Potential pathways for PH3 production
Potential PH3-production pathways in the Venusian environment are discussed in detail in the Supplementary Information (W. Bains et al., manuscript in preparation; summarized in Extended Data Fig. 10). Two possible classes of routes for the production of PH3 were considered: photochemical production or non-photochemical chemistry.

For photochemical modelling, we created a network of reactions of known kinetic parameters59 that could lead from H3PO4 (phosphoric acid) to PH3 (phosphine), by reaction with photochemically generated radicals in the Venusian atmosphere. Where reactions were possible but no kinetic data for the phosphorus species were known, homologous nitrogen species reaction kinetics were used instead, validated by comparing reactions of analogous nitrogen and phosphorus species. The maximum possible rate for reductive chemistry in this network was compared with the destruction rate as a function of altitude.

■ LISTING ■
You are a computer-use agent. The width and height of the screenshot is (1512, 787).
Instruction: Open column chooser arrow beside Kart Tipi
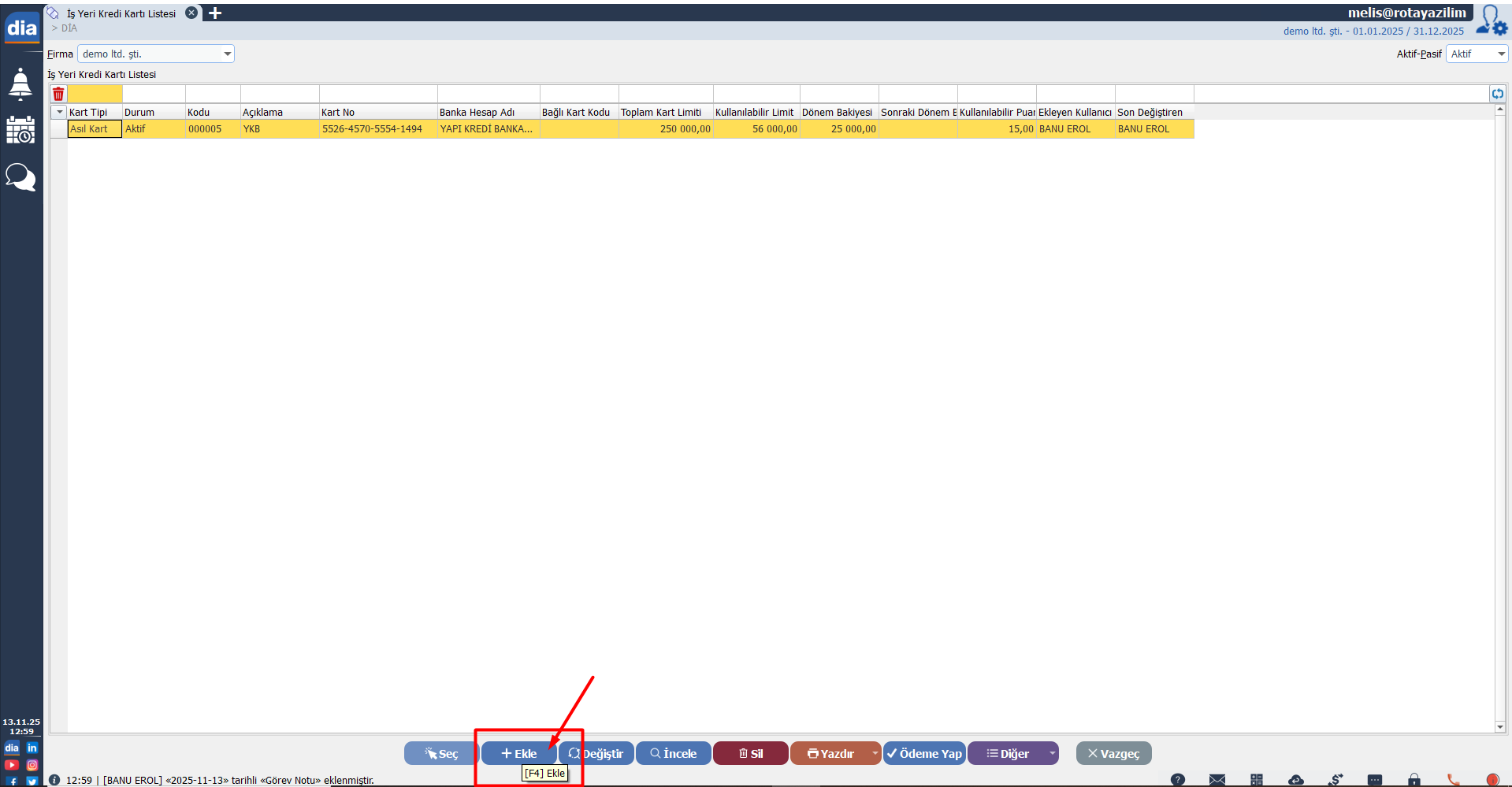(59, 112)
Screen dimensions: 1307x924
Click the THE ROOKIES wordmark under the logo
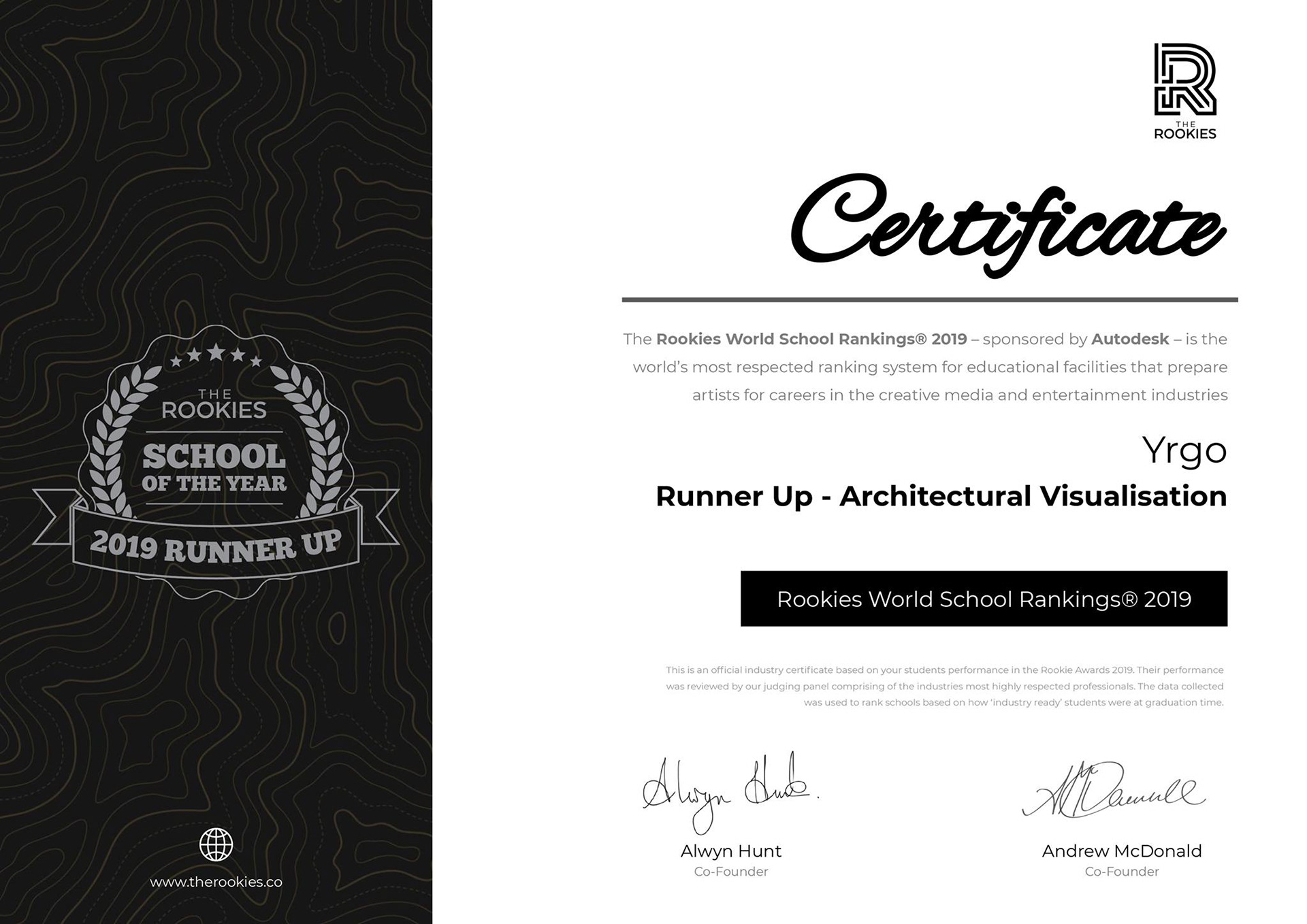[x=1184, y=131]
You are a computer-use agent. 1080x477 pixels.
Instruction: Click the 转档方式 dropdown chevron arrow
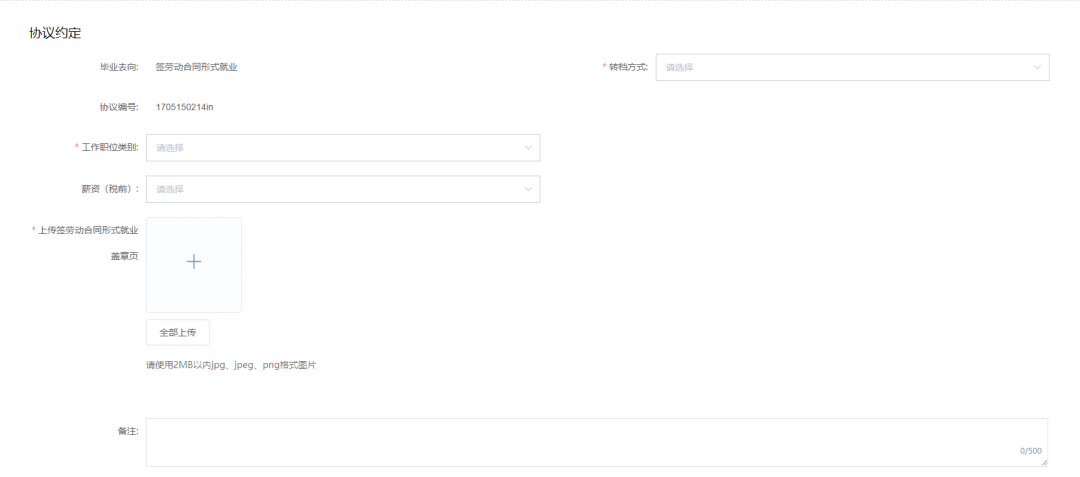1037,67
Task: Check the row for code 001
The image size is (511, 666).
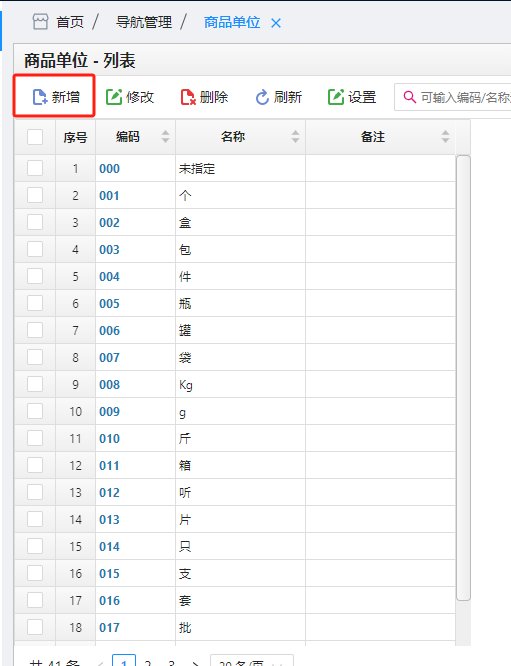Action: 35,195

■ EXERCISE OBJECTIVE ■
In the passage on phosphine production pathways on Venus, what two classes of routes for producing PH3 were considered?

■ WRITTEN RESPONSE ■
Photochemical production and non-photochemical chemistry.